Beer Review 0010: Magic Hat Vinyl
Vinyl, a spring seasonal beer, comes to us from Magic Hat Brewing Company, located in Vermont. As with most marketing around these seasonal releases, this one comes with a wild story that includes shining wings, cocoons and vernal yearning (not kidding) that you will either find charming or thoroughly ridiculous. I tend to lean towards the latter on this one, in favor of why this beer stands out to me:
You see, I love vinyl, as in, vinyl records. Albums. Recordings of music. Any true audiophile knows there is no better sound quality and nothing tops the feeling of putting needle to surface and spinning that black circle. When Magic Hat released this beer last year, I was quite excited to combine two things I truly love, beer and vinyl.
Vinyl (the beer) is an amber lager brewed with a larger strain of yeast and fermented at lower temperatures in order to allow the beer to achieve an easy-drinking sweet characteristic. Supposedly, this seasonal is to be available from April 1 – July 31, but I obtained a few bottles on January 23 and decided to review this second-year batch.
(I could go off on a tangent here and put down some words about how so-called “seasonal” beers aren’t really released in the season they are meant for anymore, but that would take too much time. Trust me, I know I’m not the only one to notice how all the spring seasonal beers are finding their way into stores well before winter is even half over — last year’s fall releases did the same thing. What’s up with that? I don’t like it.)
My pour delivered an above-average but not large head which wasn’t quick to disappear. It was creamy in texture and the beer itself was a sweet tea amber color that was hazy with a glow. There was a touch of sediment swirling in the bottom of the glass and lacing throughout was excellent. Vinyl is a great looking beer.
The aromatics weren’t as great as the visual. There was a light floral aroma present, paired with a hint of toasted caramel, which gave a somewhat earthy flare. I noticed a chalky scent present, which wasn’t a good thing, and it kind of dominated over the actual legitimate aromas. But the biggest thing was all the aromatics were hard to find — I really had to think to assign some scents.

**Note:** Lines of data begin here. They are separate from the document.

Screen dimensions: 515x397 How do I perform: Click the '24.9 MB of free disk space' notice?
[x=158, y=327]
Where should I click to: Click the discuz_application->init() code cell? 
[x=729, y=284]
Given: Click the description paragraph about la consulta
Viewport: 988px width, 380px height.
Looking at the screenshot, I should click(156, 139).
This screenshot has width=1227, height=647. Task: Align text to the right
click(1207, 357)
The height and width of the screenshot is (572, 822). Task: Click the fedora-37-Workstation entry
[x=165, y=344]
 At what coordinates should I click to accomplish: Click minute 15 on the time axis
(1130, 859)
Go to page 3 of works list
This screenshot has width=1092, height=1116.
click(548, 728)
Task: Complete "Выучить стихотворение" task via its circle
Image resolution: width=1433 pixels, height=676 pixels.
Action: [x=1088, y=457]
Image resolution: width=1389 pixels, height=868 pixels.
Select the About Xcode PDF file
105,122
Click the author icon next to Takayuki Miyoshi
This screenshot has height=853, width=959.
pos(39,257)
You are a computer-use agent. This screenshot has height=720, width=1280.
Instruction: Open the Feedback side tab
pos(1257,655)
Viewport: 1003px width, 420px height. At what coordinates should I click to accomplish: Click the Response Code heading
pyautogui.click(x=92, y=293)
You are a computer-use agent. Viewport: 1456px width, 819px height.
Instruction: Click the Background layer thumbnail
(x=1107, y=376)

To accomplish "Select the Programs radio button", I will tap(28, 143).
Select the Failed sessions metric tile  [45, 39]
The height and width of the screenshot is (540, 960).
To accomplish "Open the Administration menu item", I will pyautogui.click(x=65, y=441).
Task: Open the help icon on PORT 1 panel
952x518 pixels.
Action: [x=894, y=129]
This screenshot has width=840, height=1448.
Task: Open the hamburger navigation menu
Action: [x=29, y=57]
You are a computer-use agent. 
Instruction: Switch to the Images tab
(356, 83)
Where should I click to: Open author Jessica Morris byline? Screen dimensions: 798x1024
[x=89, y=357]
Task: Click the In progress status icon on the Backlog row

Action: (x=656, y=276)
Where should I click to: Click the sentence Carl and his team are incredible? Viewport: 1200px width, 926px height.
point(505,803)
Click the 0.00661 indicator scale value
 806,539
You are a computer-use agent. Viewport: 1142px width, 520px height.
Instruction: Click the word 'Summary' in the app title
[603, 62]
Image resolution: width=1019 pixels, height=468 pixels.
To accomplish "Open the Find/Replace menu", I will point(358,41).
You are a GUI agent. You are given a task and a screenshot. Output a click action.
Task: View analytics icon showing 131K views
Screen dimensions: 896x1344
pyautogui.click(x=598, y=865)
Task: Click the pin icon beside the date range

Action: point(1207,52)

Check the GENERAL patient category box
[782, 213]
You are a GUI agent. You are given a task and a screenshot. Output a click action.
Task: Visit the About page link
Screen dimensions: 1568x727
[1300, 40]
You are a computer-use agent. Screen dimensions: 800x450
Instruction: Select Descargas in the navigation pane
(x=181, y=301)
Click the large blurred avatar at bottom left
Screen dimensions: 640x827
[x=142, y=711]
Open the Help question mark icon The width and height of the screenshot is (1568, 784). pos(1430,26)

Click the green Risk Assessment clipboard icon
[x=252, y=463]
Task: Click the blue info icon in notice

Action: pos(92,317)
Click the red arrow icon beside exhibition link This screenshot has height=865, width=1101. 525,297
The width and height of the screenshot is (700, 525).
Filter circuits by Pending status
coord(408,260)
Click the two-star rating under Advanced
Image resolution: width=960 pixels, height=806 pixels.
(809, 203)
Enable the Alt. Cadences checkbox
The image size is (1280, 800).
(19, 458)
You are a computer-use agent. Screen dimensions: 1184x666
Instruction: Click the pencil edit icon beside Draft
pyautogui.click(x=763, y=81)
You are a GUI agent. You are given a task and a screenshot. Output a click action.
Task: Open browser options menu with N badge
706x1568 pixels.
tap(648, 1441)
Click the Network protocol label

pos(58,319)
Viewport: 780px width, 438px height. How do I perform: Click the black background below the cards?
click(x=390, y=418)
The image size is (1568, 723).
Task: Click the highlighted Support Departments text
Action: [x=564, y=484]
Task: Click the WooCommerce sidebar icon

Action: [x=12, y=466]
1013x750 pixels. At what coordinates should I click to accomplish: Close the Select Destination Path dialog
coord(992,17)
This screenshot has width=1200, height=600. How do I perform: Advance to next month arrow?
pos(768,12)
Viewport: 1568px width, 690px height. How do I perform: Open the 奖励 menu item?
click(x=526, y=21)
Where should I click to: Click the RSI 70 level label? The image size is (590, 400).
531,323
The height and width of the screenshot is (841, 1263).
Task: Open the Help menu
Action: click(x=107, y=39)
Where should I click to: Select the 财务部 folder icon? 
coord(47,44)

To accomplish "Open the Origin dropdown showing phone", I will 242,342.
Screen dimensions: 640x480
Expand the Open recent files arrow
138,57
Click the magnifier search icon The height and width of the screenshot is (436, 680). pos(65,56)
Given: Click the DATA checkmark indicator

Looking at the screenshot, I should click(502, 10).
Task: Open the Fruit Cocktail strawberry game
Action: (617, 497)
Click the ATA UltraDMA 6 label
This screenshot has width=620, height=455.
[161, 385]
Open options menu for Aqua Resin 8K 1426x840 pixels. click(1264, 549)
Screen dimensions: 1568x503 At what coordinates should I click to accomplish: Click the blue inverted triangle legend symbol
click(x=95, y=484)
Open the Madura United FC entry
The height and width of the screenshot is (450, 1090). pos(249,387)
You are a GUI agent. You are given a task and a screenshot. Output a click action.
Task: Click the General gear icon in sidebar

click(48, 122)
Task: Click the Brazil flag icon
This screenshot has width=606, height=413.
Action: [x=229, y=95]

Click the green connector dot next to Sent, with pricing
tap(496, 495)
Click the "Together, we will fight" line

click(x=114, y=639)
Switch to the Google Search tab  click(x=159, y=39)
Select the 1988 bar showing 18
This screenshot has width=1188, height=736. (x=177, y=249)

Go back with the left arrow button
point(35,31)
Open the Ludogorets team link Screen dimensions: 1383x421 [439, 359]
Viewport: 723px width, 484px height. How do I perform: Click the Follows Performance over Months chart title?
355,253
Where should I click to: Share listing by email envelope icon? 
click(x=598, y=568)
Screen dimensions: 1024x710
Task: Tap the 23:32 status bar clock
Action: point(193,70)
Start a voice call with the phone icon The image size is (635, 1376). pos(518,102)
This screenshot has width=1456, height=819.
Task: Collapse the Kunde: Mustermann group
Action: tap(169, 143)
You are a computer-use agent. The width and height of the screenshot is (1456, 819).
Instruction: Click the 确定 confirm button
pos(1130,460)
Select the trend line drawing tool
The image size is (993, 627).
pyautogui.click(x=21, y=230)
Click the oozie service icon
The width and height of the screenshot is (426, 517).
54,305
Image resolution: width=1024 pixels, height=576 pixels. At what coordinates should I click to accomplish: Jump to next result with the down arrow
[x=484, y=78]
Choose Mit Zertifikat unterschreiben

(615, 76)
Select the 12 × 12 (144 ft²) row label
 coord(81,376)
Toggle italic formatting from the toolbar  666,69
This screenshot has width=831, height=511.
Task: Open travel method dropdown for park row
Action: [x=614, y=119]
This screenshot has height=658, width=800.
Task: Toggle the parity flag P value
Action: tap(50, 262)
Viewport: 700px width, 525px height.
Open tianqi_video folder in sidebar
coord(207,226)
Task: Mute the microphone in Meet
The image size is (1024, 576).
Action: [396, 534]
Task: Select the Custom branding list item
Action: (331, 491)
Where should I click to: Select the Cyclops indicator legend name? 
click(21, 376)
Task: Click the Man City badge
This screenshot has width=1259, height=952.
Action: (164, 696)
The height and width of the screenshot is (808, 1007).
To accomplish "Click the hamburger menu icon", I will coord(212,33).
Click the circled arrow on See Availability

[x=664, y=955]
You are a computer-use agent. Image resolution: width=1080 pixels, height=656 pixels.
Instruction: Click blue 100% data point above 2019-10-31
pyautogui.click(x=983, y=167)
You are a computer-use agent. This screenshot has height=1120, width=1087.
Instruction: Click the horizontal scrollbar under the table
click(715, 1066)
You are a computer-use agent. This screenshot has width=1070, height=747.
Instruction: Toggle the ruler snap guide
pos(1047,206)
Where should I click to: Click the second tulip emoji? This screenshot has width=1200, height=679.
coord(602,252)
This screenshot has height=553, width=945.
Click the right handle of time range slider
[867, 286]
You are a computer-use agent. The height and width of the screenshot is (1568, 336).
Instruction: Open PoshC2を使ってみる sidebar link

Thankfully, the flavors weren’t hidden. The palate was met with a blast of malts that were toasty and crisp. Immediately I got a hint of caramel and coffee, which were pleasant together and the finish was floral with a citrus note in the background. The middle? I don’t know — Vinyl falls apart in the middle. There’s a really strong initial bang of flavors, then it dies like a flat soda, then you get the floral/citrus finish of medium length and average carbonation.
The mouthfeel on Vinyl was quite unique; the only term I could use to describe it would be crisp. In terms of how it felt to my tongue, this is more of a fall beer than a thawing spring drink.
Overall, I continue to be disappointed with offerings from Magic Hat. (I rated Encore, part of their IPA seasonal series, 74 points.) Discounting the aromatics, I found Vinyl to be missing some body, almost as if the beer were somewhat watered down. The flavors that were there were good, but there was something in the middle that didn’t glue this one together. With a little flavor tweaking, this could be a hit.
And, for the life of me, I just can’t find anything springtime about it.
Breaking Vinyl down, I gave it 14 points in the appearance category, noting its excellent color and lacing. The aroma got 10 points, picking back up with a 31 in flavor and 28 points overall.
Magic Hat Vinyl, 83 points. Price: $7.99 US for six pack.
Jim Pollock, renowned hard rock poster artist, designed the packaging and bottle art for this beer.
Under the cap…
In case you are new to Magic Hat beers, each cap comes inscribed with a message underneath. For the bottle of Vinyl I reviewed, the cap said, “Be a dear and pass another beer.”